Work instruction | Reproduce the lines below exactly, starting at the one containing "Instruction: Open the Справка menu" and stopping at the final line.

Records supplied |
--------------------------------
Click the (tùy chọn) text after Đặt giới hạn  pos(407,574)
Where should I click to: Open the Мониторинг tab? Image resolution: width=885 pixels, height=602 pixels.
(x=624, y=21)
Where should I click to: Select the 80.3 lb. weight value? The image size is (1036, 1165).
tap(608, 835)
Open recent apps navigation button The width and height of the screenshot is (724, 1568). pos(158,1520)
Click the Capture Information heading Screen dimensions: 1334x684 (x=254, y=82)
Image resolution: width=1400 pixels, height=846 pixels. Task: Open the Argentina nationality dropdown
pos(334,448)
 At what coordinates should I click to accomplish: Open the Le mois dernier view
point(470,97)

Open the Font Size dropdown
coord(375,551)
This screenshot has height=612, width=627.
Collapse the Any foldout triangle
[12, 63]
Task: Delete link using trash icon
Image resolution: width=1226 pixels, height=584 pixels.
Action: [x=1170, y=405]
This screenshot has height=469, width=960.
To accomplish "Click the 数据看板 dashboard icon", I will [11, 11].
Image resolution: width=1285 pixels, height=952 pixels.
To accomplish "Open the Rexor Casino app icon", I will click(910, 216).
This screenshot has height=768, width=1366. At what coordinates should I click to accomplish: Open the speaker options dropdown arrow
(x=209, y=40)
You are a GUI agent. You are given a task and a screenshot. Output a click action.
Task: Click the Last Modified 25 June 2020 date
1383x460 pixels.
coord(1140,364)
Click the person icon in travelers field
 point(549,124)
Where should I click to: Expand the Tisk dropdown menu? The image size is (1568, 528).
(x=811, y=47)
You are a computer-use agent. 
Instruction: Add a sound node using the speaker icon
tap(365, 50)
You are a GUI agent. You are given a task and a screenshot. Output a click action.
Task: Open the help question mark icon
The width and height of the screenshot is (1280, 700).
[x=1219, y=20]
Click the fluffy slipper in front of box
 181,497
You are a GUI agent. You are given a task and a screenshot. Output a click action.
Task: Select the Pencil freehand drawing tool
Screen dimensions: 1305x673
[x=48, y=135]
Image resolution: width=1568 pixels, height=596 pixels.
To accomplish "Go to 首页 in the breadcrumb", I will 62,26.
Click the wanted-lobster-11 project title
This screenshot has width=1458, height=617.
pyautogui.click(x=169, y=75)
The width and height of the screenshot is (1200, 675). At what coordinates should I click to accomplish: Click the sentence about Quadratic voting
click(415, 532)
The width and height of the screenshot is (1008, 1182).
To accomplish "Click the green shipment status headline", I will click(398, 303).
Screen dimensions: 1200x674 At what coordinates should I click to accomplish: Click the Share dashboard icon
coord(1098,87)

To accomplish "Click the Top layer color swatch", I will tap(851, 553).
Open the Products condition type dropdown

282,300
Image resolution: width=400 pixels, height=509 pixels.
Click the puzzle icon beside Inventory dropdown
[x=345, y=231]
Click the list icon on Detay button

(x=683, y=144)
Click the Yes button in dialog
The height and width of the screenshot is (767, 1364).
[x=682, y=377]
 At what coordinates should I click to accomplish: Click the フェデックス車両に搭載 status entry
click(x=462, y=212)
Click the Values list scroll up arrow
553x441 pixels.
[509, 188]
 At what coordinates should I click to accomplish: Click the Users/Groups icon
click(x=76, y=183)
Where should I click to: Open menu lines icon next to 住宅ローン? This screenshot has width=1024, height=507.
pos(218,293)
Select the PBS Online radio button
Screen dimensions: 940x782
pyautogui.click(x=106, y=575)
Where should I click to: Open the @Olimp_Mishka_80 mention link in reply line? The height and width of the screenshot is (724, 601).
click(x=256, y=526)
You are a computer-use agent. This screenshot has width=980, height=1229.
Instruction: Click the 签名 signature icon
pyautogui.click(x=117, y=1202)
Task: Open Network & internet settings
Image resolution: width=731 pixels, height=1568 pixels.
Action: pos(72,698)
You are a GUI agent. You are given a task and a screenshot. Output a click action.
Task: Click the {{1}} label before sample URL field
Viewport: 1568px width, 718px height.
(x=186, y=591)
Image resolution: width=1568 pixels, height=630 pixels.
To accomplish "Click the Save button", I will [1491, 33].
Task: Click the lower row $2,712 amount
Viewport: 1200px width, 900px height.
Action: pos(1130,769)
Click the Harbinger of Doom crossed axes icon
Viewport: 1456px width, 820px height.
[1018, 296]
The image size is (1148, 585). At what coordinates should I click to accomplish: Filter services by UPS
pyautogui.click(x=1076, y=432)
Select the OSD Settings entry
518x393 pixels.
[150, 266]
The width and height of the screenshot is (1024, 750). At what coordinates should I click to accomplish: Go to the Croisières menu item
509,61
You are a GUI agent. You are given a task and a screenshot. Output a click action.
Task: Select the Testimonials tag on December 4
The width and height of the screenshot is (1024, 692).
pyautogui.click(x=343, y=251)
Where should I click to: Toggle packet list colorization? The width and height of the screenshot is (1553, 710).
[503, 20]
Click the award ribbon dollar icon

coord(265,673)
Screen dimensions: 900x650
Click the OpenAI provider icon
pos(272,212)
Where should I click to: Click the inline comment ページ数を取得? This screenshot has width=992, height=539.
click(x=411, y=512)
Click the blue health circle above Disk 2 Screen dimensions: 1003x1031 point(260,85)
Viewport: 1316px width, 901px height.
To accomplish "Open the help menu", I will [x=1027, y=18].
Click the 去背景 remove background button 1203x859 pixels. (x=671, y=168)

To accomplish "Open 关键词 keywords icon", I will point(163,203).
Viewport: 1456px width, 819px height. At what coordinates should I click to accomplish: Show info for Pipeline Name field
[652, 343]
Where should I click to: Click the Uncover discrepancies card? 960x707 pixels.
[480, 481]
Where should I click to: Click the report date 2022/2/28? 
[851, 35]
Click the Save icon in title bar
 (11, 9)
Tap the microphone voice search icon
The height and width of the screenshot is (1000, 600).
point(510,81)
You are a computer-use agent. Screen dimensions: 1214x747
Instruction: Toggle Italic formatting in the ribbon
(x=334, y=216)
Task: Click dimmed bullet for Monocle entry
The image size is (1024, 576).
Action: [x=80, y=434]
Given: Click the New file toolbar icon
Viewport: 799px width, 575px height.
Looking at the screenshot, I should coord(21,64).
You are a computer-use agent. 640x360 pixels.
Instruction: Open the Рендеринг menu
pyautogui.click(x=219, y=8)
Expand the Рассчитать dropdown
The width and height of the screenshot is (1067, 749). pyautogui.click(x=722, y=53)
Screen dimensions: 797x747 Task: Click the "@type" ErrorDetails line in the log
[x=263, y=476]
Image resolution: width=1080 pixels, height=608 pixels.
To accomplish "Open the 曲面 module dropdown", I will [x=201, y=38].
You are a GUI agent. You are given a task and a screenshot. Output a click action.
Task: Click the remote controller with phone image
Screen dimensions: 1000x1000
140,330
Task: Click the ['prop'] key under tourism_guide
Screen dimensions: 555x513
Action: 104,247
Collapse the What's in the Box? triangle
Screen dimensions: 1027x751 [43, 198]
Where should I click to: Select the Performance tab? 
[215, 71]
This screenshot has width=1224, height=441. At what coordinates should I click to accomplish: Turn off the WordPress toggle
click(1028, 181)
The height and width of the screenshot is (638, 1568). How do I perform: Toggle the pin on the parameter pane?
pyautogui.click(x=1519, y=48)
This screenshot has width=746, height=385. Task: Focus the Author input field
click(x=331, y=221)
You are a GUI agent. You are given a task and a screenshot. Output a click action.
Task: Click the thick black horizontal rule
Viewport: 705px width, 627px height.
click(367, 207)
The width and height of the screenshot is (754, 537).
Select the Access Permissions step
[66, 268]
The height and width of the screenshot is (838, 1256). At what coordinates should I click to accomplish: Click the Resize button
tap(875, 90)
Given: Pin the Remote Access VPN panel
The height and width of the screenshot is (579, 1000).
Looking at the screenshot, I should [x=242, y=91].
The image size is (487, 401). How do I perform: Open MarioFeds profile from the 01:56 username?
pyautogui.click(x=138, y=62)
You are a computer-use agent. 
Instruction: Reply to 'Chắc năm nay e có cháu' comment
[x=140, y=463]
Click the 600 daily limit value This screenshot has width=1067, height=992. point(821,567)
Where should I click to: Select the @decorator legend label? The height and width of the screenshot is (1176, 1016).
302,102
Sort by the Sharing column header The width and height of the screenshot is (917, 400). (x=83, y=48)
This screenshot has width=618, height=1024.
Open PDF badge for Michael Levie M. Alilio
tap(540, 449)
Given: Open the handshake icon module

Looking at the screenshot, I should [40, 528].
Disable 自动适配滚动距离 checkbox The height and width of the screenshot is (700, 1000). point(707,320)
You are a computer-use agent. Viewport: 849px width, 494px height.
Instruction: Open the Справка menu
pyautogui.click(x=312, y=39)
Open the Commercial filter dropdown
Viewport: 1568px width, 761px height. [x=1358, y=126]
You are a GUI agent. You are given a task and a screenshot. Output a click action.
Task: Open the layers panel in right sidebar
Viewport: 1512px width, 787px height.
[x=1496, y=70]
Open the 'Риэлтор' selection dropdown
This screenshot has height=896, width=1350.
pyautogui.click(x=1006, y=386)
--------------------------------
Task solution |
Instruction: Open the Справка menu
pyautogui.click(x=312, y=39)
Open the Commercial filter dropdown
Viewport: 1568px width, 761px height. [x=1358, y=126]
You are a GUI agent. You are given a task and a screenshot. Output a click action.
Task: Open the layers panel in right sidebar
Viewport: 1512px width, 787px height.
[x=1496, y=70]
Open the 'Риэлтор' selection dropdown
This screenshot has height=896, width=1350.
pyautogui.click(x=1006, y=386)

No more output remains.